→ What this task involves
Copy each line of the records below that mentions the word "lock".

→ Dataset excerpts
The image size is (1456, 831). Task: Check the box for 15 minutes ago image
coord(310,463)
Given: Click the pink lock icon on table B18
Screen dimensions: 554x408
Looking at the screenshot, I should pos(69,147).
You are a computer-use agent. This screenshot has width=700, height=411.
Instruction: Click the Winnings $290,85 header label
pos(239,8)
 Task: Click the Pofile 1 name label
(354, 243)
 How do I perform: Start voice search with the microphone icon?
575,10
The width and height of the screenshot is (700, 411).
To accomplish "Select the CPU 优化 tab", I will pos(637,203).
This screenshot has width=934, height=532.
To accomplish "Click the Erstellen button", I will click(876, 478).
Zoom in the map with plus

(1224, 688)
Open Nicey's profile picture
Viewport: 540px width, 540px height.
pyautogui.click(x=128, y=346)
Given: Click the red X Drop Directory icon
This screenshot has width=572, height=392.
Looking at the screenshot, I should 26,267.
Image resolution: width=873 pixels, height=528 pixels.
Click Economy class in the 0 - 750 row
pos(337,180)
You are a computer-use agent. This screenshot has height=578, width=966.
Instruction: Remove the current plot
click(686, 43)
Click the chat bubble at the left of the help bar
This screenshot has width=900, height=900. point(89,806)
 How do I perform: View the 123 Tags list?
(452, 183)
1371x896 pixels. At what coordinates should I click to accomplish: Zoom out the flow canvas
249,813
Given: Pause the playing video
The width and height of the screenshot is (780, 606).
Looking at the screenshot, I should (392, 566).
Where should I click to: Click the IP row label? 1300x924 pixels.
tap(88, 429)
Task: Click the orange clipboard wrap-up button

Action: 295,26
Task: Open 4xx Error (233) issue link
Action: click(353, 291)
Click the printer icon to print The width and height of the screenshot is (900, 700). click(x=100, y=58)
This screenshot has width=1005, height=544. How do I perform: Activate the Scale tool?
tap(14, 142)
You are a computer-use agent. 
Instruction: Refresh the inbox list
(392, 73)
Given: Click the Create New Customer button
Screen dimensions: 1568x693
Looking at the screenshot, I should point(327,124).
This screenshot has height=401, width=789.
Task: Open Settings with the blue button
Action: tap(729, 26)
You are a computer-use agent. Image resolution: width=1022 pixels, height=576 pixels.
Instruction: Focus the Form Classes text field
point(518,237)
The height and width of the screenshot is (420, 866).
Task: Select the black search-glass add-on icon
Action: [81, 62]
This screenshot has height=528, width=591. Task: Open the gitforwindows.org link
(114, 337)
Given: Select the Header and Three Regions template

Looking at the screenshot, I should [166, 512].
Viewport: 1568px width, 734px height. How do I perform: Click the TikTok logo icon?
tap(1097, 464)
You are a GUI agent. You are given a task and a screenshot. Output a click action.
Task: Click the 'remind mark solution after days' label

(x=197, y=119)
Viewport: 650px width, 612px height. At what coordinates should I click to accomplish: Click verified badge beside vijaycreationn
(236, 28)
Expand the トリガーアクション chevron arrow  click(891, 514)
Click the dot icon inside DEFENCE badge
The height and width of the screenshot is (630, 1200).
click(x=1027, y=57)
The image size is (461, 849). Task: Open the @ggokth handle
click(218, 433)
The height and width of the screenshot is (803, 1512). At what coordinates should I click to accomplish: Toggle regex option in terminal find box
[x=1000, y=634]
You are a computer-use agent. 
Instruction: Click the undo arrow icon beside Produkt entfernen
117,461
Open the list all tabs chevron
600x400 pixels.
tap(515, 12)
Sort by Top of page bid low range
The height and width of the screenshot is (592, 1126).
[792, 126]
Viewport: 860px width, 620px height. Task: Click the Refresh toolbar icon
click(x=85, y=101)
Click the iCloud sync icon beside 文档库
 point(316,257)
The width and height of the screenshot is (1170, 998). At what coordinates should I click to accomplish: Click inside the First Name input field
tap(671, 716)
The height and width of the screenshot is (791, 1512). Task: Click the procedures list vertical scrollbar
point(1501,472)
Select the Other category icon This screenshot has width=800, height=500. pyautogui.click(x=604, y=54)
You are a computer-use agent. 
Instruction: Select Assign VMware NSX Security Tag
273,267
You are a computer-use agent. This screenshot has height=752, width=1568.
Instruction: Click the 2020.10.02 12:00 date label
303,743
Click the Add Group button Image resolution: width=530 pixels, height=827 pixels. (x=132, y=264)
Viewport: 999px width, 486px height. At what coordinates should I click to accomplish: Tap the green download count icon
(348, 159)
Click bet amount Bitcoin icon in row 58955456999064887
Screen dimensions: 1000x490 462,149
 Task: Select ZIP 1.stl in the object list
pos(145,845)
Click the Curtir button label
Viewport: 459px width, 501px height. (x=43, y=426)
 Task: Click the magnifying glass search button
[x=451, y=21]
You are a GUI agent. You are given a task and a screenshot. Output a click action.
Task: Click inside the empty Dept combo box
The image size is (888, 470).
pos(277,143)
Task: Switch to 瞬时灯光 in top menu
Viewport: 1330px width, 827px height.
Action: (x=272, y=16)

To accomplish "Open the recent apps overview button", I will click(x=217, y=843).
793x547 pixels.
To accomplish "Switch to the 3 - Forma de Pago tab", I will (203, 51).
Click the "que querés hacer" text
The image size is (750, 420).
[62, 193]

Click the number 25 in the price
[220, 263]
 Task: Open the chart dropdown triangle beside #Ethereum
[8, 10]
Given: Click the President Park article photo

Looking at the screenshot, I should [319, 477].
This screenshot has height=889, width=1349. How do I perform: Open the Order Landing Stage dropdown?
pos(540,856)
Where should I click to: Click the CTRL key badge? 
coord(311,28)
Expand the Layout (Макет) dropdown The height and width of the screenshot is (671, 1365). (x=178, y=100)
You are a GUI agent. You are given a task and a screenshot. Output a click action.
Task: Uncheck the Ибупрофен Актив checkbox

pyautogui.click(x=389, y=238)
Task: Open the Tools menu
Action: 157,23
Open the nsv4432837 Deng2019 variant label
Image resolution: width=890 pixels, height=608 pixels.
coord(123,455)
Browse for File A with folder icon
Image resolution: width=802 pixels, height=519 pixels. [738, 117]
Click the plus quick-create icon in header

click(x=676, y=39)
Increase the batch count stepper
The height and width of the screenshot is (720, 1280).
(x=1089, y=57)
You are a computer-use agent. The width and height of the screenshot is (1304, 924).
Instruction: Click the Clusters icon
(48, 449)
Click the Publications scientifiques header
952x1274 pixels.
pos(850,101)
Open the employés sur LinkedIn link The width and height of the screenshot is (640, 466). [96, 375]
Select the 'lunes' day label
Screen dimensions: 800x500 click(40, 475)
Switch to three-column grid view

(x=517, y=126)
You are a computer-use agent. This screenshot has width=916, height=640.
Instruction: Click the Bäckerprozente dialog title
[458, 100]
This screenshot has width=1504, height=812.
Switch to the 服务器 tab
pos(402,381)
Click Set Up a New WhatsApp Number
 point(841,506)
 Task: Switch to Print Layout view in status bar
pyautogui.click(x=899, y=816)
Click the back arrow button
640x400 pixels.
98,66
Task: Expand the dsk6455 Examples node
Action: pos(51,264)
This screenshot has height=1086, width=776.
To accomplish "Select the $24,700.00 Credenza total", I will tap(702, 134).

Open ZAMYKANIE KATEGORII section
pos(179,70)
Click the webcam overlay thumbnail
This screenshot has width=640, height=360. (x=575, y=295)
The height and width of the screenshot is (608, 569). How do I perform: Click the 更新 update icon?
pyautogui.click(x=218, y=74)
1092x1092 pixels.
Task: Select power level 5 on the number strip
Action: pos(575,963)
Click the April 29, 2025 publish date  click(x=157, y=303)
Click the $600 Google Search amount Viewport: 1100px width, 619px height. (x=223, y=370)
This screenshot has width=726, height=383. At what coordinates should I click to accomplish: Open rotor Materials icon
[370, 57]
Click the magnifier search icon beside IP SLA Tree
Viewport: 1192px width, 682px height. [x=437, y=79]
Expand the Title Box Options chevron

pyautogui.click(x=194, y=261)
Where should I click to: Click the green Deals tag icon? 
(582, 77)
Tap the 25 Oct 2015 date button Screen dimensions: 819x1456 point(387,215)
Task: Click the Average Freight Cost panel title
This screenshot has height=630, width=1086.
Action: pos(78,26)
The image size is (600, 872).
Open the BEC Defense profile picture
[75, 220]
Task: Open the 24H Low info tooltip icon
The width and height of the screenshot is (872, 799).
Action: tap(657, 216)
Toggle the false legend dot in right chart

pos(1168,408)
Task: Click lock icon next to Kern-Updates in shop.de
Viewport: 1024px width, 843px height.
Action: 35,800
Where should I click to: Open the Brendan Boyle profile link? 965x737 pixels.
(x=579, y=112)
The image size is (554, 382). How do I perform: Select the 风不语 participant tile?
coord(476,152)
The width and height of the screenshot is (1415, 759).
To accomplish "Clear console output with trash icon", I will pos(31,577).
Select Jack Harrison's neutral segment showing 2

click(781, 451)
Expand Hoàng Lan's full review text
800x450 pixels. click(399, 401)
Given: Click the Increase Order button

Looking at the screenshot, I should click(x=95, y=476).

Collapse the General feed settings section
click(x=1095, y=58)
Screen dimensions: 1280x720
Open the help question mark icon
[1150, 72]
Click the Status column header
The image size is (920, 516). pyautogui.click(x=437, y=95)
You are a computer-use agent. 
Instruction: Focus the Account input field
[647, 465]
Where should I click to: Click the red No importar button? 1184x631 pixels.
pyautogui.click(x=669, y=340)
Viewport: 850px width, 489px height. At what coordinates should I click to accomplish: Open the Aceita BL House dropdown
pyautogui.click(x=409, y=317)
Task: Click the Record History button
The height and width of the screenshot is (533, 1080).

→ Your response
Given: Click the pink lock icon on table B18
Task: Click lock icon next to Kern-Updates in shop.de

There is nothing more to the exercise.